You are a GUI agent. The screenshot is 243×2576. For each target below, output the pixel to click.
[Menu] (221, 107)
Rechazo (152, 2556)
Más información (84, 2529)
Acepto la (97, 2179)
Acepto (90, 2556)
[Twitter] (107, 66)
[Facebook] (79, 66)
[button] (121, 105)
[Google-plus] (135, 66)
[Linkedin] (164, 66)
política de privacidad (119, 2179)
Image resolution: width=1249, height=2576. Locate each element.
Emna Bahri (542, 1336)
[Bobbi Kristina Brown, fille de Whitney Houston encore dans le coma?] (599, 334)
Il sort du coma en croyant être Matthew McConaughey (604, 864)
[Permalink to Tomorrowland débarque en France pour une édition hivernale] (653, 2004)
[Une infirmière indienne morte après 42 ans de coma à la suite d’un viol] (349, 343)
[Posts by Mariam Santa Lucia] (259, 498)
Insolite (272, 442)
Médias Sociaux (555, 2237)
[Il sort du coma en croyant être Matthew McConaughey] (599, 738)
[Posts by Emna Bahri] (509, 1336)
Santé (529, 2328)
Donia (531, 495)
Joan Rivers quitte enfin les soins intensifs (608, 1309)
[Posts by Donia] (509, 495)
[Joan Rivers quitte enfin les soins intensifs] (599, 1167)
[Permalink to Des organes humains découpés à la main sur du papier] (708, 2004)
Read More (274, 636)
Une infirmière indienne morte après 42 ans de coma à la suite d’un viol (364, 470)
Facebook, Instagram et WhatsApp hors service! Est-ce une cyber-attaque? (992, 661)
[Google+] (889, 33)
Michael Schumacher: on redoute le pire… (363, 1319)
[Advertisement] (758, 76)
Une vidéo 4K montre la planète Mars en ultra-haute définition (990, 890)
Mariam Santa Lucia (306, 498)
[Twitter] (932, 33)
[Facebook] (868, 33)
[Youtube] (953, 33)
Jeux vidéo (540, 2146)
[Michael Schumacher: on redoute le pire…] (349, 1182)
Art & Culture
---*---
About this task:
Return a copy of each line of the material that holds the word "Mariam".

Solution to this exercise:
[Posts by Mariam Santa Lucia] (259, 498)
Mariam Santa Lucia (306, 498)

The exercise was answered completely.